- _ТЕКСТ_
- - - -
Сперва Мацудайра настаивал, чтобы голландцы сняли свои орудия и оставили их силам атакующих, но в конце концов Кукебакеру удалось получить разрешение оставить лишь одну из них.

405

Boxer, Christian Century in Japan, p.381. Французский историк Леон Паже сравнивал Николауса Кукебакера с самим Понтием Пилатом. «Как и другой Пилат, после попытки остаться жить там как иностранец, в последний момент он малодушно дрогнул.» Pages, Religion Chretienne an Japan, p. 846.

406

Pages, Religion Chretienne au Japon, p. 846.

Позже, в том же месяце, Мацудайра, все еще надеясь избежать тяжелых потерь, неизбежных при решающем штурме, предпринял последние попытки убедить восставших (или, по крайней мере, какую-то их часть) мирно оставить замок. Пытаясь принудить Амакуса Сиро и его отца сдаться, он приказал вывести из тюрьмы Марту, Регину и других заложников и перевезти их в Симабара под сильной военной охраной. [407] Поскольку в окрестностях замка Хара не было тюрьмы, заложников содержали на корабле и привозили в лагерь повелителя Мацудайра для допросов. В середине марта в замок был послан маленький племянник Амакуса Сиро с письмом, в котором инсургентов оповещали, что Бакуфу намеревалось уничтожить их всех до последнего грудного младенца. Однако, Мацудайра выдвигал предложение: если восставшие освободят из замка тех людей, которых обратили в христианство силой, или желающих облегчить свою судьбу, взамен мать и сестра Амакуса Сиро, а также прочие его родственники будут впущены в замок, где они смогут разделить судьбу защитников, удовлетворив, таким образом, свое неоднократно высказанное желание умереть за христианскую веру. В письме также говорилось, что, поскольку Амакуса Сиро было всего пятнадцать лет, маловероятно, чтобы именно он возглавлял столь большие силы восставших; соответственно, от его имени распоряжался некто, называвший себя Амакуса Сиро; если «настоящий» Амакуса Сиро немедленно покинет замок, повелитель Мацудайра сразу же дарует ему прощение.

407

Окада, Амакуса, с. 230–43.
- - - -
- _ЗАДАНИЯ_
1) Выпишите из текста дословно отрывок между словами «Сперва Мацудайра настаивал, чтобы» и «Japon, p. 846.», включая их.
2) Назовите всех родственников Амакуса Сиро, которые упомянуты в тексте по степени родства.
3) Сколько лет было Амакуса Сиро, судя по письму, о котором говорится в тексте?
Список, приведенный дальше, для работы не нужен.

- _ИСХОДНЫЕ ДАННЫЕ_
- - - -
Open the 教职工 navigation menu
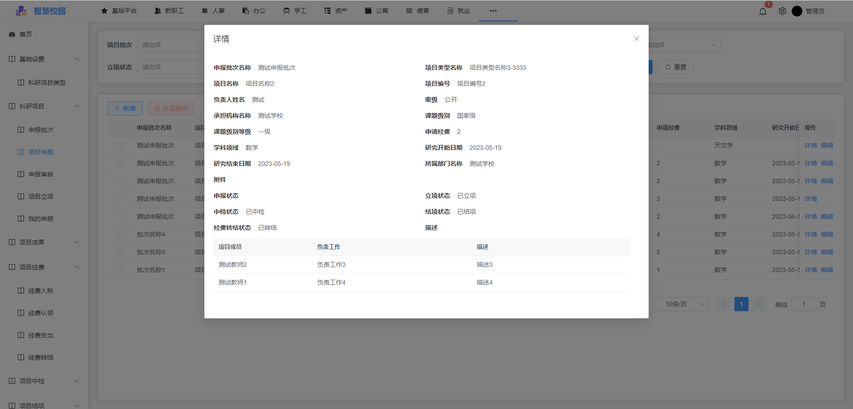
- - - -
- _ОТВЕТЫ_
1)
Сперва Мацудайра настаивал, чтобы голландцы сняли свои орудия и оставили их силам атакующих, но в конце концов Кукебакеру удалось получить разрешение оставить лишь одну из них.

405

Boxer, Christian Century in Japan, p.381. Французский историк Леон Паже сравнивал Николауса Кукебакера с самим Понтием Пилатом. «Как и другой Пилат, после попытки остаться жить там как иностранец, в последний момент он малодушно дрогнул.» Pages, Religion Chretienne an Japan, p. 846.

406

Pages, Religion Chretienne au Japon, p. 846.

2) Отец, мать, сестра, маленький племянник.

3) Пятнадцать лет.